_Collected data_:

::::

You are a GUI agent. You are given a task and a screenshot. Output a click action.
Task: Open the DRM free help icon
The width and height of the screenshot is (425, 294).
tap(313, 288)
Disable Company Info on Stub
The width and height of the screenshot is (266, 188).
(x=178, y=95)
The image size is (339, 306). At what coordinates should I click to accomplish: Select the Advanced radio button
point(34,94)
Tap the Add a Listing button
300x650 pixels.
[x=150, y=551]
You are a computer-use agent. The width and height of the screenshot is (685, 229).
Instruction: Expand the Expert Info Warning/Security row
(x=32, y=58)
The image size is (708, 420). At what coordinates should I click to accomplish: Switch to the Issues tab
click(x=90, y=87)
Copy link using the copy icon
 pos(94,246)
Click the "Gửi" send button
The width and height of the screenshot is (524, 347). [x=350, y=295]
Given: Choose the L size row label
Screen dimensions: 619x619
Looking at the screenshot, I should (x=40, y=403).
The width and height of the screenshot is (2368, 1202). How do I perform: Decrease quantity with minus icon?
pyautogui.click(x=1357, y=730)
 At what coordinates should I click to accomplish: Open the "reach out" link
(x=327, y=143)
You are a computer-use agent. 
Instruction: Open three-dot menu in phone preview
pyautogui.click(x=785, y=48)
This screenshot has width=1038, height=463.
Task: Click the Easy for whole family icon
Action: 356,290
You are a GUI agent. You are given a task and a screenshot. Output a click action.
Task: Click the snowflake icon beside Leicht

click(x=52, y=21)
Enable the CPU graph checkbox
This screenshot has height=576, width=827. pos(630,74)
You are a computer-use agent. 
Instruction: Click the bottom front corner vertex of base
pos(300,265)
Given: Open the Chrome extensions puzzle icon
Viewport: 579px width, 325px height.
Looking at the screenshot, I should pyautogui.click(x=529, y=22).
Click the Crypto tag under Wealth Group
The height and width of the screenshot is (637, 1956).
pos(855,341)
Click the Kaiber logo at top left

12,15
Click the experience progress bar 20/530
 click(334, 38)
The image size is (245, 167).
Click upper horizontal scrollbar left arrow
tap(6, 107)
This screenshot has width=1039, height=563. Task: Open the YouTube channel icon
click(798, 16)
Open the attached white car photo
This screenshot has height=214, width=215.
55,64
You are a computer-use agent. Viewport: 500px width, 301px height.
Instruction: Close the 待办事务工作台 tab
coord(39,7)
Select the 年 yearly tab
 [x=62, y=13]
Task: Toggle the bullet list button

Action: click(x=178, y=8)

::::

_Problem statement_:
Nothing in the entries should be skipped. Output them all exactly.

_Your solution_:
You are a GUI agent. You are given a task and a screenshot. Output a click action.
Task: Open the DRM free help icon
The width and height of the screenshot is (425, 294).
tap(313, 288)
Disable Company Info on Stub
The width and height of the screenshot is (266, 188).
(x=178, y=95)
The image size is (339, 306). At what coordinates should I click to accomplish: Select the Advanced radio button
point(34,94)
Tap the Add a Listing button
300x650 pixels.
[x=150, y=551]
You are a computer-use agent. The width and height of the screenshot is (685, 229).
Instruction: Expand the Expert Info Warning/Security row
(x=32, y=58)
The image size is (708, 420). At what coordinates should I click to accomplish: Switch to the Issues tab
click(x=90, y=87)
Copy link using the copy icon
 pos(94,246)
Click the "Gửi" send button
The width and height of the screenshot is (524, 347). [x=350, y=295]
Given: Choose the L size row label
Screen dimensions: 619x619
Looking at the screenshot, I should (x=40, y=403).
The width and height of the screenshot is (2368, 1202). How do I perform: Decrease quantity with minus icon?
pyautogui.click(x=1357, y=730)
 At what coordinates should I click to accomplish: Open the "reach out" link
(x=327, y=143)
You are a computer-use agent. 
Instruction: Open three-dot menu in phone preview
pyautogui.click(x=785, y=48)
This screenshot has width=1038, height=463.
Task: Click the Easy for whole family icon
Action: 356,290
You are a GUI agent. You are given a task and a screenshot. Output a click action.
Task: Click the snowflake icon beside Leicht

click(x=52, y=21)
Enable the CPU graph checkbox
This screenshot has height=576, width=827. pos(630,74)
You are a computer-use agent. 
Instruction: Click the bottom front corner vertex of base
pos(300,265)
Given: Open the Chrome extensions puzzle icon
Viewport: 579px width, 325px height.
Looking at the screenshot, I should pyautogui.click(x=529, y=22).
Click the Crypto tag under Wealth Group
The height and width of the screenshot is (637, 1956).
pos(855,341)
Click the Kaiber logo at top left

12,15
Click the experience progress bar 20/530
 click(334, 38)
The image size is (245, 167).
Click upper horizontal scrollbar left arrow
tap(6, 107)
This screenshot has width=1039, height=563. Task: Open the YouTube channel icon
click(798, 16)
Open the attached white car photo
This screenshot has height=214, width=215.
55,64
You are a computer-use agent. Viewport: 500px width, 301px height.
Instruction: Close the 待办事务工作台 tab
coord(39,7)
Select the 年 yearly tab
 [x=62, y=13]
Task: Toggle the bullet list button

Action: click(x=178, y=8)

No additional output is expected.